• DATA EXTRACTS:

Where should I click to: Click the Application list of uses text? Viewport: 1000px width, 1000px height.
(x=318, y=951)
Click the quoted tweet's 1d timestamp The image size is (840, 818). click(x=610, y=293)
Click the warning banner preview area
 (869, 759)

---

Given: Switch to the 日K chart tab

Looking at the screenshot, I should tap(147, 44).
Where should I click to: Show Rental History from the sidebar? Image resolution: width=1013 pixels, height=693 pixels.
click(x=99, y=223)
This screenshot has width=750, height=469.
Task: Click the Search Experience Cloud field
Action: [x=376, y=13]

==

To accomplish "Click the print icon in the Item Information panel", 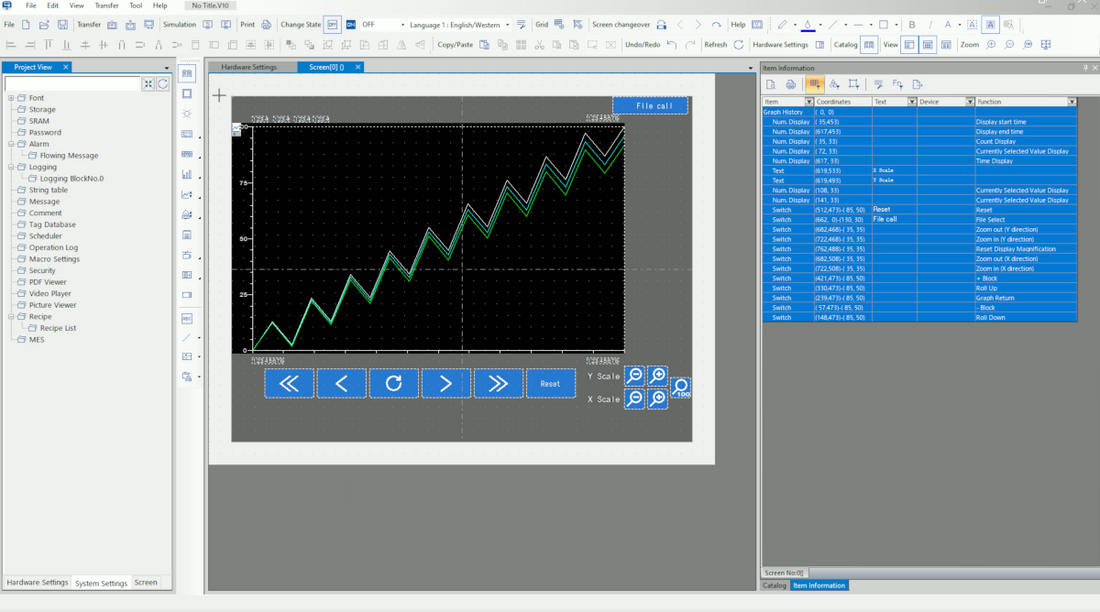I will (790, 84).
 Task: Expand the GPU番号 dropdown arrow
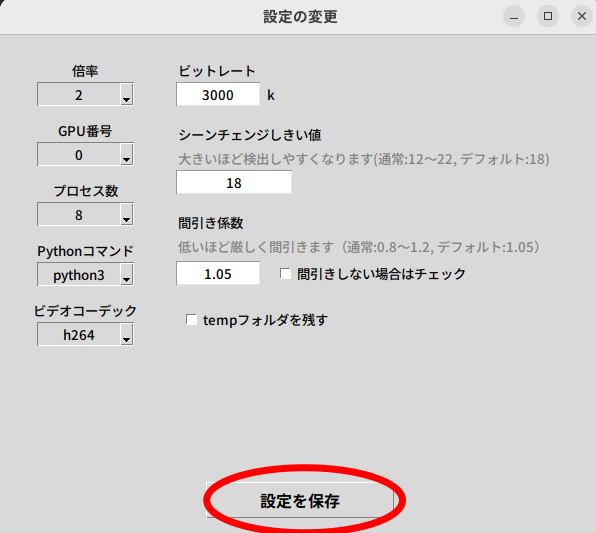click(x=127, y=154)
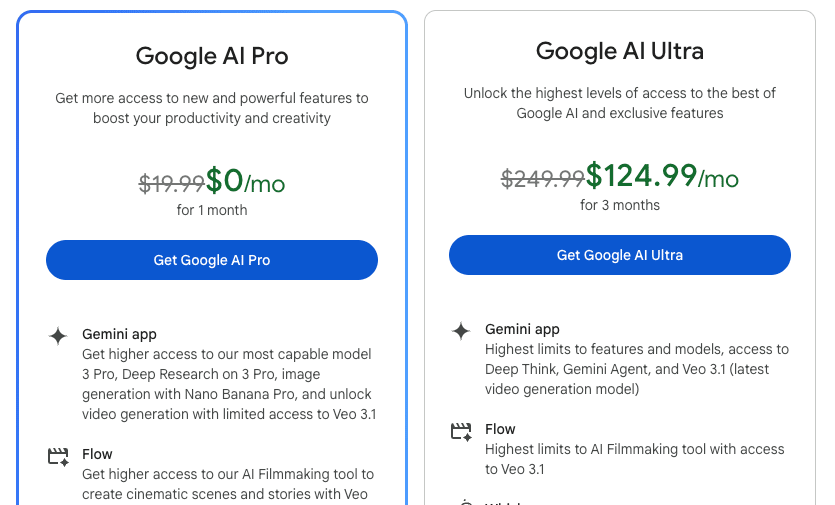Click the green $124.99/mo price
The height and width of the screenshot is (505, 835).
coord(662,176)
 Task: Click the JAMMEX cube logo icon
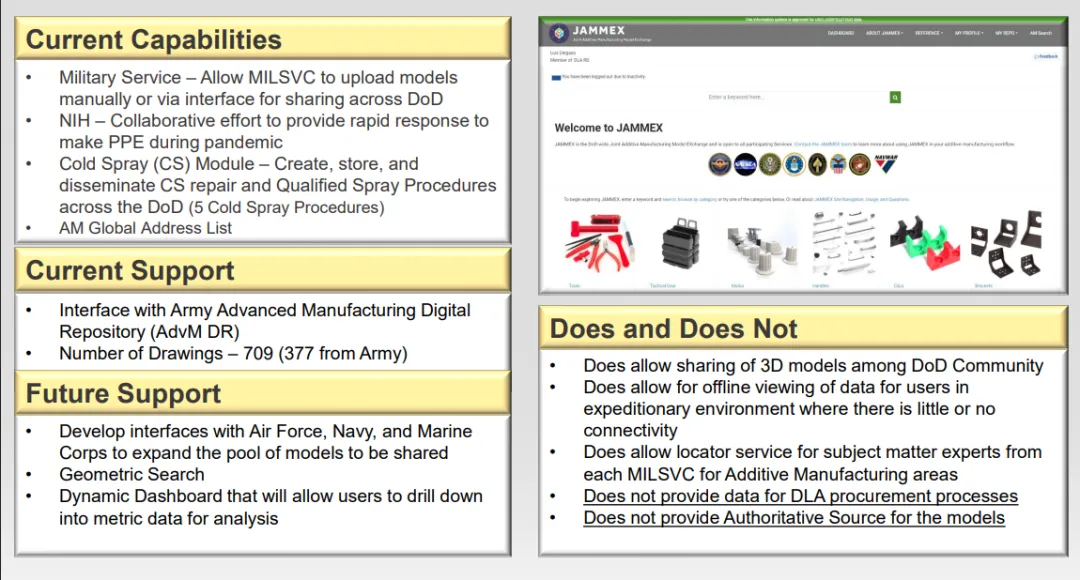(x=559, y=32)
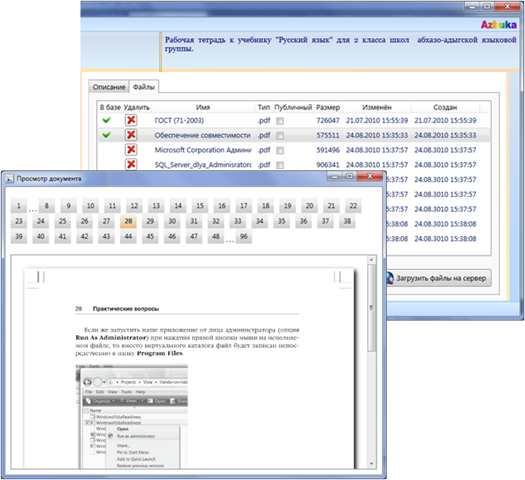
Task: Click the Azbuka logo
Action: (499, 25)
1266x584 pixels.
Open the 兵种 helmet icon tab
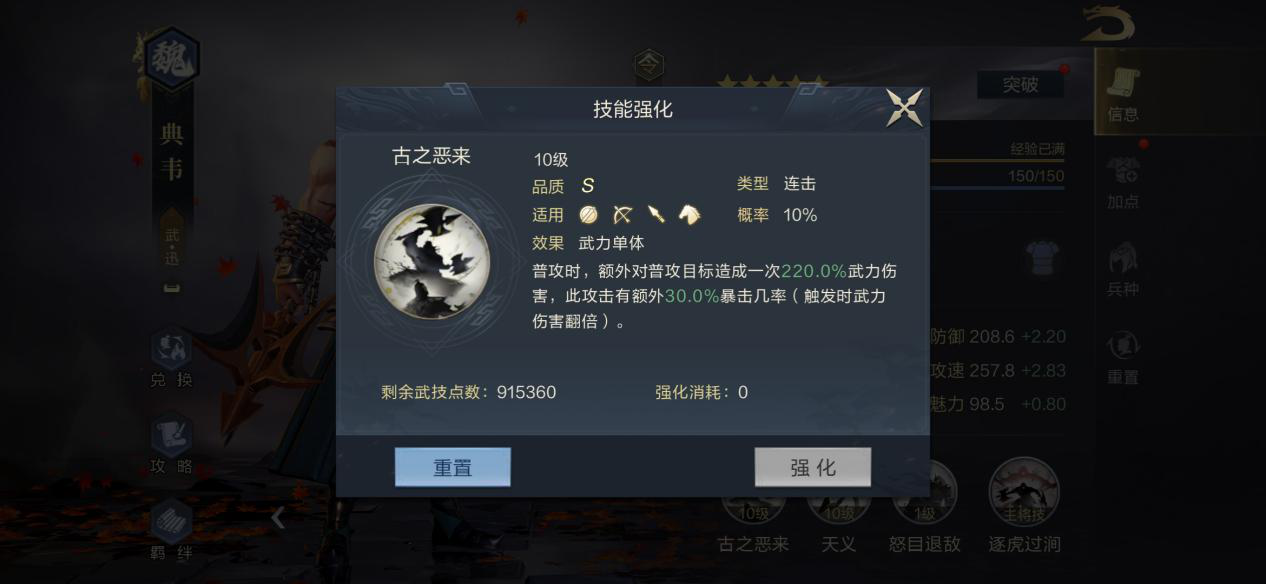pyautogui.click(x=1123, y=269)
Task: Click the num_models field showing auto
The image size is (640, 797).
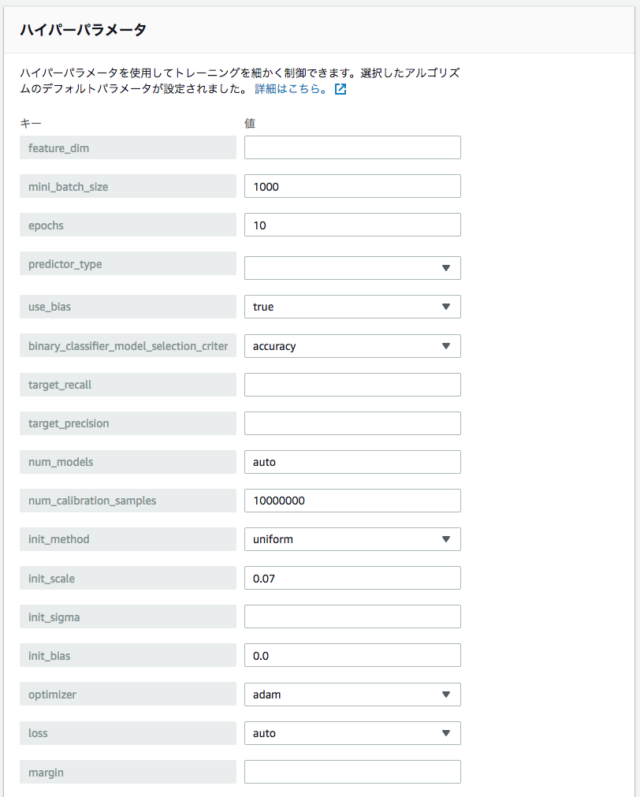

• INSTRUCTIONS FOR THE TASK: Each line above that has the word "size" must be copied.

• FINISHED TASK:
Click the quoted tweet's 1d timestamp The image size is (840, 818). click(x=610, y=293)
The image size is (640, 797).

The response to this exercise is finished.